Data shown:

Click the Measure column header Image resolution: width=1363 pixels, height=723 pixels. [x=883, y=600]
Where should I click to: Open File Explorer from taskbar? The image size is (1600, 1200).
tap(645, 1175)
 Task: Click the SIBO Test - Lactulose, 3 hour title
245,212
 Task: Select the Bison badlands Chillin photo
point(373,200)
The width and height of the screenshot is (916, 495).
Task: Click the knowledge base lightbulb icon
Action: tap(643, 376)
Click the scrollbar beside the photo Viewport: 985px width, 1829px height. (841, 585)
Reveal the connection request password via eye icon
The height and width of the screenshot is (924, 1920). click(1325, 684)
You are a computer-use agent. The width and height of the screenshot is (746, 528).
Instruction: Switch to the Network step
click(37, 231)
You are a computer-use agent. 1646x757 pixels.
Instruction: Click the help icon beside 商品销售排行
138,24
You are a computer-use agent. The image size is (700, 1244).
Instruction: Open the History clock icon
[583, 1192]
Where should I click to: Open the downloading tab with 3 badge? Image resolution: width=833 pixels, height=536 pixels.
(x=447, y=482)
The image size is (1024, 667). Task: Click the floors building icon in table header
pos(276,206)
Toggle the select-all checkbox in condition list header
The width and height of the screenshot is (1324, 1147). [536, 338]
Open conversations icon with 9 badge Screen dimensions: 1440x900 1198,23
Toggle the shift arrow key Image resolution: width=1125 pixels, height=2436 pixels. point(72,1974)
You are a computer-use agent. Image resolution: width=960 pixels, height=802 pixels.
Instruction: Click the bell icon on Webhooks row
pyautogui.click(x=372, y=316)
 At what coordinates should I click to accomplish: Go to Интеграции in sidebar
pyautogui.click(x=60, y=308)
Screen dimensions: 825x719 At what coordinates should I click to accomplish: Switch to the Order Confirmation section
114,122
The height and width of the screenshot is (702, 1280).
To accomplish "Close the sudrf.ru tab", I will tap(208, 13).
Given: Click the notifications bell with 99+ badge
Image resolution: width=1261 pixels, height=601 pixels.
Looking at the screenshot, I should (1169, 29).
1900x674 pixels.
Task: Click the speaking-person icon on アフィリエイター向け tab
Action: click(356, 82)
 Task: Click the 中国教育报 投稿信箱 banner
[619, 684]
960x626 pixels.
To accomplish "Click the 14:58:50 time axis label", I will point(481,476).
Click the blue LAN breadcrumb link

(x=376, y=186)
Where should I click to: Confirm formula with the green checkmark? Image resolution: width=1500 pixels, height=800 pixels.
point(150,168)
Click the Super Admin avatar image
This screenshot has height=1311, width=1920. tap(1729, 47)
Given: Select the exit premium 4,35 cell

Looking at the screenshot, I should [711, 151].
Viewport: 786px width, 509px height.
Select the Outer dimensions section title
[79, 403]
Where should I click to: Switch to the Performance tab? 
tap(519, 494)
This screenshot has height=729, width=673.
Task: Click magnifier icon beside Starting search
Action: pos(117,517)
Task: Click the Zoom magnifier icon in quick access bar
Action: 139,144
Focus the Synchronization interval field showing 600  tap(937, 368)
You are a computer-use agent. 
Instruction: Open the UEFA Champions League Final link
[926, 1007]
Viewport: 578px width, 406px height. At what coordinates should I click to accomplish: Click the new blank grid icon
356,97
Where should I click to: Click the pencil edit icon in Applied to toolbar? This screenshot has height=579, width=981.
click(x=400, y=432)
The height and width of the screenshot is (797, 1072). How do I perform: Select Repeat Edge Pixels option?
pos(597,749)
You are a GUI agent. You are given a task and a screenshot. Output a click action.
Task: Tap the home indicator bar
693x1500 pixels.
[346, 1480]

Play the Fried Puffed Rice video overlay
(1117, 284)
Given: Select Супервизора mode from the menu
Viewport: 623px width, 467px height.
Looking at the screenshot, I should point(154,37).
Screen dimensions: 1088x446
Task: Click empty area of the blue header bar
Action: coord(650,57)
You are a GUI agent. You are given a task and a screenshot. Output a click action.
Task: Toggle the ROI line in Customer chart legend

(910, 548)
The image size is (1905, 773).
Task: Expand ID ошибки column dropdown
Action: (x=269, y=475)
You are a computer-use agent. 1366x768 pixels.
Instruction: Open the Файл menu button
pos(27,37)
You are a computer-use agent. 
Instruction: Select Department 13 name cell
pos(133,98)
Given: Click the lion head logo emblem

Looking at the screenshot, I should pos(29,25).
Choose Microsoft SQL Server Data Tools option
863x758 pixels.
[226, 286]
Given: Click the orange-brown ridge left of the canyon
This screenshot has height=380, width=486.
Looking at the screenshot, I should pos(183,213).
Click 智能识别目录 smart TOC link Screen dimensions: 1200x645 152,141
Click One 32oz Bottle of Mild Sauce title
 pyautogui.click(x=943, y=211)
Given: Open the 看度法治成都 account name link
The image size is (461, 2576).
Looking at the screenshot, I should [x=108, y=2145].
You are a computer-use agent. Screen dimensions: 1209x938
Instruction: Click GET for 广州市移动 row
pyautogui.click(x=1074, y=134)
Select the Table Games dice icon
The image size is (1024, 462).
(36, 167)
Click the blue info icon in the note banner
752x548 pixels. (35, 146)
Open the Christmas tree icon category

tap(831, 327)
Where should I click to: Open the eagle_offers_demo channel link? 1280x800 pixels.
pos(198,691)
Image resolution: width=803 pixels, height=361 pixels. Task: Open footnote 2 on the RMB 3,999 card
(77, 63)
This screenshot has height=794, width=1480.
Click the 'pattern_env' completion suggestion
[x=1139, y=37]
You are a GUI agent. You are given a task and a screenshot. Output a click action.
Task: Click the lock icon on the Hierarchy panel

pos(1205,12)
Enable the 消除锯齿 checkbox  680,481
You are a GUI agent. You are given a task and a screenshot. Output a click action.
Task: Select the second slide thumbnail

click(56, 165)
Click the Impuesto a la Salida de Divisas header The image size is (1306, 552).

Aim of the exercise: Only an exact copy of the entries above will do.

Result for this exercise:
Click the Measure column header Image resolution: width=1363 pixels, height=723 pixels. [x=883, y=600]
Where should I click to: Open File Explorer from taskbar? The image size is (1600, 1200).
tap(645, 1175)
 Task: Click the SIBO Test - Lactulose, 3 hour title
245,212
 Task: Select the Bison badlands Chillin photo
point(373,200)
The width and height of the screenshot is (916, 495).
Task: Click the knowledge base lightbulb icon
Action: tap(643, 376)
Click the scrollbar beside the photo Viewport: 985px width, 1829px height. (841, 585)
Reveal the connection request password via eye icon
The height and width of the screenshot is (924, 1920). click(1325, 684)
You are a computer-use agent. The width and height of the screenshot is (746, 528).
Instruction: Switch to the Network step
click(37, 231)
You are a computer-use agent. 1646x757 pixels.
Instruction: Click the help icon beside 商品销售排行
138,24
You are a computer-use agent. The image size is (700, 1244).
Instruction: Open the History clock icon
[583, 1192]
Where should I click to: Open the downloading tab with 3 badge? Image resolution: width=833 pixels, height=536 pixels.
(x=447, y=482)
The image size is (1024, 667). Task: Click the floors building icon in table header
pos(276,206)
Toggle the select-all checkbox in condition list header
The width and height of the screenshot is (1324, 1147). [536, 338]
Open conversations icon with 9 badge Screen dimensions: 1440x900 1198,23
Toggle the shift arrow key Image resolution: width=1125 pixels, height=2436 pixels. point(72,1974)
You are a computer-use agent. Image resolution: width=960 pixels, height=802 pixels.
Instruction: Click the bell icon on Webhooks row
pyautogui.click(x=372, y=316)
 At what coordinates should I click to accomplish: Go to Интеграции in sidebar
pyautogui.click(x=60, y=308)
Screen dimensions: 825x719 At what coordinates should I click to accomplish: Switch to the Order Confirmation section
114,122
The height and width of the screenshot is (702, 1280).
To accomplish "Close the sudrf.ru tab", I will tap(208, 13).
Given: Click the notifications bell with 99+ badge
Image resolution: width=1261 pixels, height=601 pixels.
Looking at the screenshot, I should (1169, 29).
1900x674 pixels.
Task: Click the speaking-person icon on アフィリエイター向け tab
Action: click(356, 82)
 Task: Click the 中国教育报 投稿信箱 banner
[619, 684]
960x626 pixels.
To accomplish "Click the 14:58:50 time axis label", I will point(481,476).
Click the blue LAN breadcrumb link

(x=376, y=186)
Where should I click to: Confirm formula with the green checkmark? Image resolution: width=1500 pixels, height=800 pixels.
point(150,168)
Click the Super Admin avatar image
This screenshot has height=1311, width=1920. tap(1729, 47)
Given: Select the exit premium 4,35 cell

Looking at the screenshot, I should [711, 151].
Viewport: 786px width, 509px height.
Select the Outer dimensions section title
[79, 403]
Where should I click to: Switch to the Performance tab? 
tap(519, 494)
This screenshot has height=729, width=673.
Task: Click magnifier icon beside Starting search
Action: pos(117,517)
Task: Click the Zoom magnifier icon in quick access bar
Action: 139,144
Focus the Synchronization interval field showing 600  tap(937, 368)
You are a computer-use agent. 
Instruction: Open the UEFA Champions League Final link
[926, 1007]
Viewport: 578px width, 406px height. At what coordinates should I click to accomplish: Click the new blank grid icon
356,97
Where should I click to: Click the pencil edit icon in Applied to toolbar? This screenshot has height=579, width=981.
click(x=400, y=432)
The height and width of the screenshot is (797, 1072). How do I perform: Select Repeat Edge Pixels option?
pos(597,749)
You are a GUI agent. You are given a task and a screenshot. Output a click action.
Task: Tap the home indicator bar
693x1500 pixels.
[346, 1480]

Play the Fried Puffed Rice video overlay
(1117, 284)
Given: Select Супервизора mode from the menu
Viewport: 623px width, 467px height.
Looking at the screenshot, I should point(154,37).
Screen dimensions: 1088x446
Task: Click empty area of the blue header bar
Action: coord(650,57)
You are a GUI agent. You are given a task and a screenshot. Output a click action.
Task: Toggle the ROI line in Customer chart legend

(910, 548)
The image size is (1905, 773).
Task: Expand ID ошибки column dropdown
Action: (x=269, y=475)
You are a computer-use agent. 1366x768 pixels.
Instruction: Open the Файл menu button
pos(27,37)
You are a computer-use agent. 
Instruction: Select Department 13 name cell
pos(133,98)
Given: Click the lion head logo emblem

Looking at the screenshot, I should pos(29,25).
Choose Microsoft SQL Server Data Tools option
863x758 pixels.
[226, 286]
Given: Click the orange-brown ridge left of the canyon
This screenshot has height=380, width=486.
Looking at the screenshot, I should pos(183,213).
Click 智能识别目录 smart TOC link Screen dimensions: 1200x645 152,141
Click One 32oz Bottle of Mild Sauce title
 pyautogui.click(x=943, y=211)
Given: Open the 看度法治成都 account name link
The image size is (461, 2576).
Looking at the screenshot, I should [x=108, y=2145].
You are a computer-use agent. Screen dimensions: 1209x938
Instruction: Click GET for 广州市移动 row
pyautogui.click(x=1074, y=134)
Select the Table Games dice icon
The image size is (1024, 462).
(36, 167)
Click the blue info icon in the note banner
752x548 pixels. (35, 146)
Open the Christmas tree icon category

tap(831, 327)
Where should I click to: Open the eagle_offers_demo channel link? 1280x800 pixels.
pos(198,691)
Image resolution: width=803 pixels, height=361 pixels. Task: Open footnote 2 on the RMB 3,999 card
(77, 63)
This screenshot has height=794, width=1480.
Click the 'pattern_env' completion suggestion
[x=1139, y=37]
You are a GUI agent. You are given a task and a screenshot. Output a click action.
Task: Click the lock icon on the Hierarchy panel

pos(1205,12)
Enable the 消除锯齿 checkbox  680,481
You are a GUI agent. You are given a task and a screenshot. Output a click action.
Task: Select the second slide thumbnail

click(56, 165)
Click the Impuesto a la Salida de Divisas header The image size is (1306, 552).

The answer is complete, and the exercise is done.